10. The method of Claim 4 or 5 further comprising the step of conditioning the milled crystalline high dextrose bearing product in a fluidized bed until the moisture content of said product is less than about 0.5% total moisture.

11. A method of continuously making a free flowing, handleable, composition stable, anhydrous high dextrose bearing product having less than about 0.5% total moisture from a concentrated starch hydrolyzate having a dry substance concentration of from about 92% to about 99% by weight and a temperature from about 90°C to about 135°C consisting of the steps of mixing said concentrated starch hydrolyzate for from about 1 minute to about 1 hour at a temperature from about 80°C
to about 110°C while simultaneously seeding with a seed material selected from the group consisting of crystalline sugar, crushed crystalline dextrose and free flowing, handleable dextrose to produce a crushed crystalline dextrose, milling said crushed crystalline dextrose, and conditioning the milled crystalline dextrose in a fluidized bed for from about 7 minutes to about 45 minutes at a temperature from about 65°C to about 120°C followed by cooling to less than about 35°C.

12. The method of Claim 11 consisting of the additional step of screening the milled crystalline dextrose prior to conditioning.

13. A continuous method of making a free flowing, handleable, composition stable, anhydrous high dextrose bearing product having less than about 0.5% total moisture from a concentrated starch hydrolyzate having a dry substance concentration of from about 92% to about 99% by weight and a temperature from about 90°C to about 135°C consisting of the steps of mixing said concentrated starch hydrolyzate for a residence time from about 1 minute to about 1 hour at a temperature from about 80°C to about 110°C to produce a crushed crystalline dextrose, milling said crushed crystalline dextrose, and conditioning the milled crystalline dextrose in a fluidized bed for from about 7 minutes to about 45 minutes at a temperature from about 65°C to about 120°C followed by cooling to less than about 35°C.

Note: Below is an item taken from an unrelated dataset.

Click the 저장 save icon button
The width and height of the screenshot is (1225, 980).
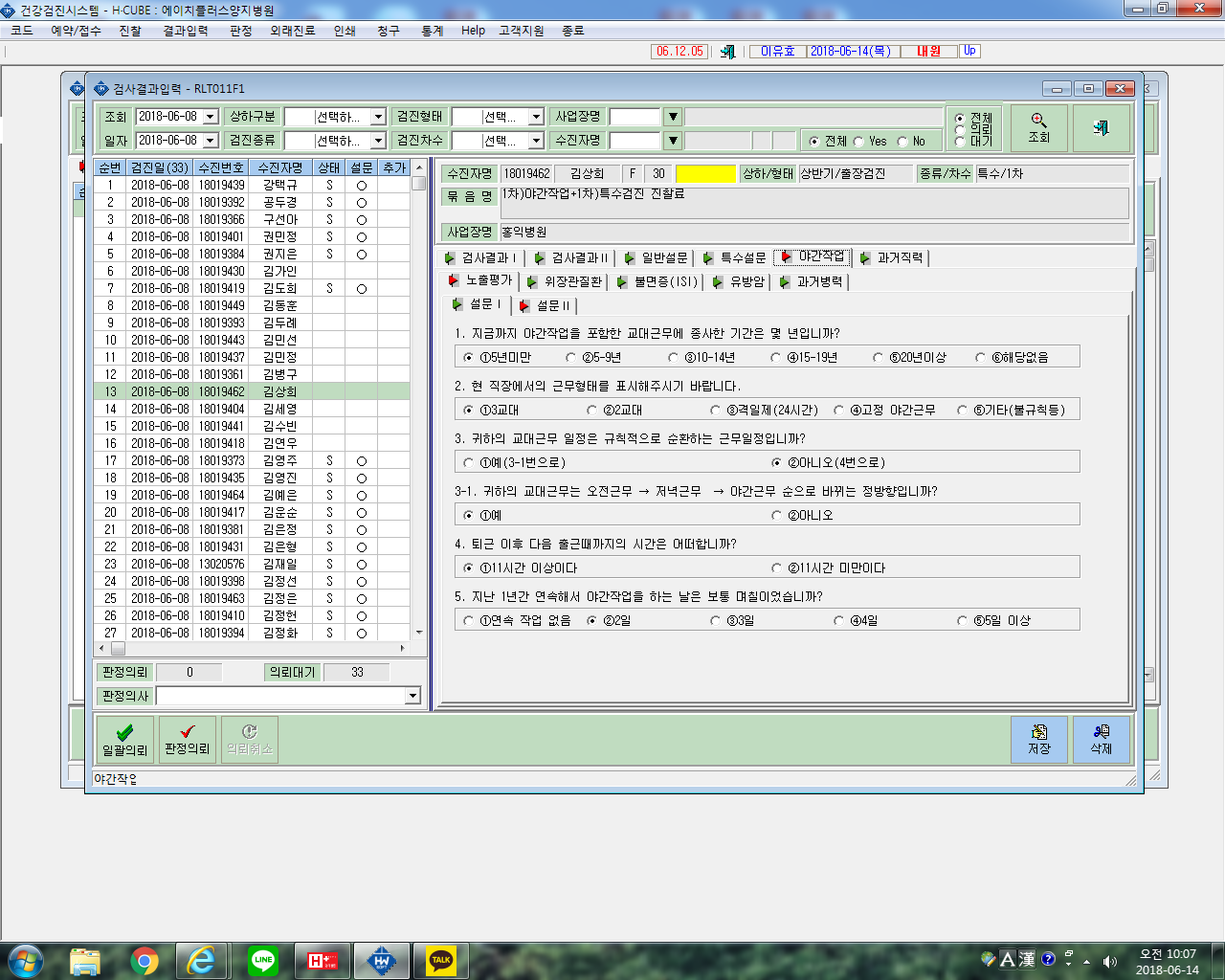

14. The method of Claim 13 consisting of the additional step of screening the milled dextrose prior to conditioning.

15. A free flowing, handleable, composition stable, anhydrous high dextrose bearing product having less than about 0.5% total moisture prepared by mixing a concentrated starch hydrolyzate having a dry substance concentration of from about 92% to about 99% by weight for from about 1 minute to about 1 hour at a temperature from about 80°C to about 110°C to produce a crushed crystalline dextrose, milling said crushed crystallin dextrose, and conditioning the milled crystalline dextrose in a fluidized bed for from about 7 minutes to about 45 minutes at a temperature from about 65°C to about 120°C followed by cooling to less than about 35°C.

16. The composition of Claim 15 wherein seeding with a seed material selected from the group consisting of crystalline sugar, crushed crystalline dextrose and free flowing, handleable dextrose is carried out simultaneously with mixing.

17. The composition of Claim 15 or 16 wherein the concentrated starch hydrolyzate is at a temperature from about 90°C to about 135°C prior to mixing.

18. The composition of Claim 15 or 16 wherein the milled crystalline dextrose is screened prior to conditioning.